DOCUMENT EXTRACT:
*-*-*

You're breaking things up to avoid lock ordering issues. The user can
still only run a single write command at a time.

> > Breaking up the locks to to protect sub-objects only is fine for
> > protecting internal lists but now you can't guarantee that the object
> > exists when driver is called.  
> 
> I can only guess about which objects you are talking.

It obviously refers to the port splitting I mentioned below.

> If you are talking about various devlink sub-objects (ports, traps,
> e.t.c), they created by the drivers and as such should be managed by them.
> Also they are connected to devlink which is guaranteed to exist. At the end,
> they called to devlink_XXX->devlink pointer without any existence check.
> 
> If you are talking about devlink instance itself, we guarantee that it
> exists between devlink_alloc() and devlink_free(). It seems to me pretty
> reasonable request from drivers do not access devlink before devlink_alloc()
> or after devlink_free(),
> 
> > I'm sure you'll utter your unprovable "in real drivers.." but the fact
> > is my approach does not suffer from any such issues. Or depends on
> > drivers registering devlink last.  
> 
> Registration of devlink doesn't do anything except opening it to the world.
> The lifetime is controlled with alloc and free. My beloved sentence "in
> real drivers ..." belongs to use of devlink_put and devlink_locks outside
> of devlink.c and nothing more.

*-*-*

SUPPLIED MATERIAL:
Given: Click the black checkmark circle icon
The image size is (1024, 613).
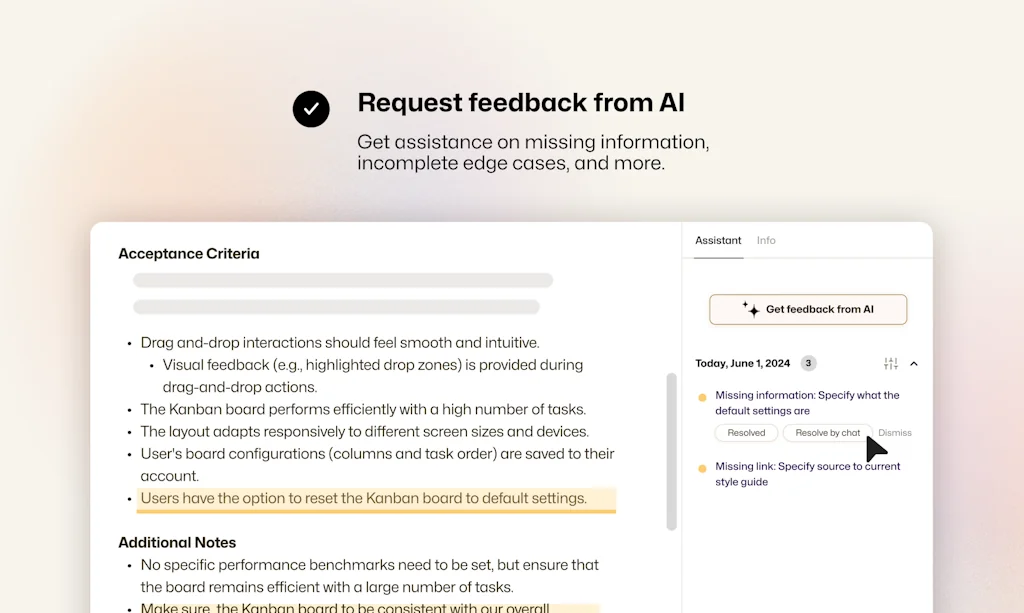Looking at the screenshot, I should pyautogui.click(x=311, y=108).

*-*-*

TASK REQUIREMENTS:
**1.** Return the portion of the devlink locking thread above, starting with "You're breaking things" and going on through "I mentioned below.".
**2.** Resume the devlink locking thread from its final line, carrying the exchange forward.

FINAL RESULTS:
**1.**
You're breaking things up to avoid lock ordering issues. The user can
still only run a single write command at a time.

> > Breaking up the locks to to protect sub-objects only is fine for
> > protecting internal lists but now you can't guarantee that the object
> > exists when driver is called.  
> 
> I can only guess about which objects you are talking.

It obviously refers to the port splitting I mentioned below.

**2.**
As soon as there is a inter-dependency between two subsystems "must 
be last" breaks down.

> > I can start passing a pointer to a devlink_port to split/unsplit
> > functions, which is a great improvement to the devlink driver API.  
> 
> You can do it with my approach too. We incremented reference counter
> of devlink instance when devlink_nl_cmd_port_split_doit() was called,
> and we can safely take devlink->port_list_lock lock before returning
> from pre_doit.

Wait, I thought you'd hold devlink->lock around split/unsplit.

Please look at the port splitting case, mlx5 doesn't implement it
but it's an important feature.

Either way, IDK how ref count on devlink helps with lifetime of a
subobject. You must assume the sub-objects can only be created outside
of the time devlink instance is visible or under devlink->lock?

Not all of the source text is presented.